Pamela MacDonald

Licensed Psychologist

Cognitive-Behavior Therapy

My primary approach to therapy is Cognitive behavior therapy (CBT). The reason I most often choose this approach is because so many issues are caused by, and can be improved by, thought patterns and tendencies. You can't always change the situation(s), but you can change how you think about it. CBT usually includes homework, to identify problematic tendencies in your through patterns, and to introduce and practice new and healthier thoughts. As there is a connection between thoughts and feelings, this also helps to improve your emotions. 

Client-Centered Therapy

The three hallmarks of Client-centered therapy are empathy, genuineness, and unconditional positive regard.
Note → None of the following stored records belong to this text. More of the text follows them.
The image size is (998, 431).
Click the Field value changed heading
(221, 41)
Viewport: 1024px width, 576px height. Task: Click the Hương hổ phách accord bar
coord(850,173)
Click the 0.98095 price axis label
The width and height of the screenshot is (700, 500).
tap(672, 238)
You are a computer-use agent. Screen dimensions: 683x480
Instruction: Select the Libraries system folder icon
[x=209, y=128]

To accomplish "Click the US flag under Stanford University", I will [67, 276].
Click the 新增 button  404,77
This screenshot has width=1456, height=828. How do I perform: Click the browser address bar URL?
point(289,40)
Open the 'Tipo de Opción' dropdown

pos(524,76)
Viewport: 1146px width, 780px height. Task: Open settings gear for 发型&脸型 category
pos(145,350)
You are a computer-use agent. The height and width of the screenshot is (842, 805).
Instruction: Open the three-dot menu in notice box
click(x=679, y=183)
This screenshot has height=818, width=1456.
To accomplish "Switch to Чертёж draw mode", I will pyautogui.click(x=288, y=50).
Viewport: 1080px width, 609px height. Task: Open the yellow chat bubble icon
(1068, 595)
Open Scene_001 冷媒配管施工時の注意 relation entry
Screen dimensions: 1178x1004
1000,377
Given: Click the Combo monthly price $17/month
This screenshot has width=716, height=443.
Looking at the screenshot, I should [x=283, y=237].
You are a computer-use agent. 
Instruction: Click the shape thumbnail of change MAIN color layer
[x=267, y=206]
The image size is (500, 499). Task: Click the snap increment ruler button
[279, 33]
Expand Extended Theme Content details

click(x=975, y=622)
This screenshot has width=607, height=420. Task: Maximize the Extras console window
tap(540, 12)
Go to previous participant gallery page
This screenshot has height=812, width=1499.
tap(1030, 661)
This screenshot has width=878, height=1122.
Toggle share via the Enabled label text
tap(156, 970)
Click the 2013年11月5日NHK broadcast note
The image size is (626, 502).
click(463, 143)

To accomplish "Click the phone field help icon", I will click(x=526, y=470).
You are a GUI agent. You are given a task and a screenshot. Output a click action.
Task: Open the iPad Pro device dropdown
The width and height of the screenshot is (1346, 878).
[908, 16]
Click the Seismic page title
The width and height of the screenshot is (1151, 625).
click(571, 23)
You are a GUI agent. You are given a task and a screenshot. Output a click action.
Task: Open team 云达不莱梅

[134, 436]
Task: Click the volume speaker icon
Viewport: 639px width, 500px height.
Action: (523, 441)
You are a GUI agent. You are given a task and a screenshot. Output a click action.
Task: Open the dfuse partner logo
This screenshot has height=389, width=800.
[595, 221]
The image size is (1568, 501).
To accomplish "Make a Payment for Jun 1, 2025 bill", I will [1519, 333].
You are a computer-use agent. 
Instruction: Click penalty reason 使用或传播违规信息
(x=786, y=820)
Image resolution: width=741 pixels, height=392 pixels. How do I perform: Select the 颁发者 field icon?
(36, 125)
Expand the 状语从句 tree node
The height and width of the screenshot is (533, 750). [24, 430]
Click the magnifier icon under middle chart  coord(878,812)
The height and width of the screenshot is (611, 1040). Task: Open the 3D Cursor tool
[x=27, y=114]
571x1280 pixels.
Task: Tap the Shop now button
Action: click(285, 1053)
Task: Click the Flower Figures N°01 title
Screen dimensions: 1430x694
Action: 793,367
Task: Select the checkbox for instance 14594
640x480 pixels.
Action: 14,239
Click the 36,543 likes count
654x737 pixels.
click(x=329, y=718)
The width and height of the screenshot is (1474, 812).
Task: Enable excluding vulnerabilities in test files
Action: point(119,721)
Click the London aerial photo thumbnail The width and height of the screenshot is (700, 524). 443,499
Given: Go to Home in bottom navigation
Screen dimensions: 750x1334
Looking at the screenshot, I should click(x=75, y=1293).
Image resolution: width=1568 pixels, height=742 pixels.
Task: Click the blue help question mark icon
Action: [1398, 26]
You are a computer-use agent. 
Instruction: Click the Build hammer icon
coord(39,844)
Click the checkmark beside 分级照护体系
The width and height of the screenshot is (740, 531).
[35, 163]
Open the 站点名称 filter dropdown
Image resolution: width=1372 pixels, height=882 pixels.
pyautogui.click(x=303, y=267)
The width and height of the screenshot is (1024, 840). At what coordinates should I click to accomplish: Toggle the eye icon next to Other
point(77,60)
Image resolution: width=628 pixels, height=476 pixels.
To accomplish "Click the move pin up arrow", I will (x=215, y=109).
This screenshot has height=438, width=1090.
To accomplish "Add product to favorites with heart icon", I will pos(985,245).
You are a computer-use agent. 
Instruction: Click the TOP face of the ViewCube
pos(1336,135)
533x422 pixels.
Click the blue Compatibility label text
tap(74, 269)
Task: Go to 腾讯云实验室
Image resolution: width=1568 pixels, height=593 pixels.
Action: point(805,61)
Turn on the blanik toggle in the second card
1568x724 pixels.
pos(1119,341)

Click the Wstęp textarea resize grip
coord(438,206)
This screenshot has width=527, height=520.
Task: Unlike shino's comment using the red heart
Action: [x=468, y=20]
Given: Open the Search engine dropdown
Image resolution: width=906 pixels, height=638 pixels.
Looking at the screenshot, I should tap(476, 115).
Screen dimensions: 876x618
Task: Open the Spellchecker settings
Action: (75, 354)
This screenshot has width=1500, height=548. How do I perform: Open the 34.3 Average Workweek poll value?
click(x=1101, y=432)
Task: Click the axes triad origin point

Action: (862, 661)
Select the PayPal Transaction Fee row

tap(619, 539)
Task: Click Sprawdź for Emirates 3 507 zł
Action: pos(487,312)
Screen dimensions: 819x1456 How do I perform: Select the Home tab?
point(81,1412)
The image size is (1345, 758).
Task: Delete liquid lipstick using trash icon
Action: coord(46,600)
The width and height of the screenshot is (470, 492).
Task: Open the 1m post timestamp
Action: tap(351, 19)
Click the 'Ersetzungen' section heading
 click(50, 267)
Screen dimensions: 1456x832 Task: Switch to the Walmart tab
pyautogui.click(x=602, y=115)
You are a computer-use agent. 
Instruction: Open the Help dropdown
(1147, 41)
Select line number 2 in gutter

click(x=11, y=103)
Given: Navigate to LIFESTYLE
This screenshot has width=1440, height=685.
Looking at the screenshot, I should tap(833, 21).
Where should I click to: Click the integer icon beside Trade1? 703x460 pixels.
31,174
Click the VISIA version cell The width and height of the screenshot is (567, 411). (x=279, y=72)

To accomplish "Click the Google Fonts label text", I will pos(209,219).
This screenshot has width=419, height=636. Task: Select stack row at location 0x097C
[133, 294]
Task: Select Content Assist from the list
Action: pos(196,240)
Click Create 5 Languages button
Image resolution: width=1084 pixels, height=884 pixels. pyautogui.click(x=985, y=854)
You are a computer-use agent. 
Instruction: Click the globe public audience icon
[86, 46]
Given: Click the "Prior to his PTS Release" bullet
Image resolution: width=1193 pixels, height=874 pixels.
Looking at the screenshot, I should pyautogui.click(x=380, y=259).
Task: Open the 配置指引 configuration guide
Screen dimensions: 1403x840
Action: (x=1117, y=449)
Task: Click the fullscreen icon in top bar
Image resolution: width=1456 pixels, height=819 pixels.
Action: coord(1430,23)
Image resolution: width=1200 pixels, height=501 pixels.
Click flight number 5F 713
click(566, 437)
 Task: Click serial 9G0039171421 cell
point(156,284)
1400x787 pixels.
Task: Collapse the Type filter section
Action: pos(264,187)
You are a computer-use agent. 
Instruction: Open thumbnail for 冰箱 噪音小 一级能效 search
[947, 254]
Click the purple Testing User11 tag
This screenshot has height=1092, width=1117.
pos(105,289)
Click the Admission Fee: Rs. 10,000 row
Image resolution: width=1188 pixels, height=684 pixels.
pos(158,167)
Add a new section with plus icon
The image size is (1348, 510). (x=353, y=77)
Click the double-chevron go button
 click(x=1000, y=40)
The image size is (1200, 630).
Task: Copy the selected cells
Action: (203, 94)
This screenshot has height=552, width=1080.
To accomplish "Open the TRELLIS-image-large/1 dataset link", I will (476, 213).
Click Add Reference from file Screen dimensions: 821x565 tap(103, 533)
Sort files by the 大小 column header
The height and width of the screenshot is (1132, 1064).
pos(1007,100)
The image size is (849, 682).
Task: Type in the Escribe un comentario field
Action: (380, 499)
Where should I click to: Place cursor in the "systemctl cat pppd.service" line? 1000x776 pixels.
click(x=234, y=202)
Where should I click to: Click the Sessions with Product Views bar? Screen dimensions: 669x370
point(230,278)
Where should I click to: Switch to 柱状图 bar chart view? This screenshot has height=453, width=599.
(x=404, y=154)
I draw upon these client-centered therapy techniques no matter which other strategies or exercises I use with clients, because I believe the therapeutic relationship is important. In fact, it is one of the most important aspects of therapy. For a client to feel comfortable enough to open up, they have to know that they are not being judged, that they are regarded positively and valued by the Psychologist no matter what mistakes they have made, or thoughts they have had. This is something I truly believe, and do my best to show clients this in session. They also need to get a sense that the Psychologist is being genuine in order to trust that the positive regard is true, and therefore, I try to always be real and honest with my clients. And finally, to offer the most assistance possible, I have to understand what clients are going through, and how they feel, seeing things from their perspectives as much as possible. I do my best to foster this kind of understanding and open therapeutic relationship, no matter what the issue, or what other approaches are being utilized.

Other Approaches

I draw on strategies from some different approaches, as appropriate for each client. Other approaches I often use include solution-focused, which can include setting positive goals and behavior changes, motivational interviewing, which can help clients explore ambivalence with regard to change, and existentialism, which can include exploration of life's meaning and purpose. As these approaches are not my primary, they are often used in conjunction with CBT and/or each other. I try to remain flexible to clients' needs, and adjust strategies as appropriate, and on an individual basis.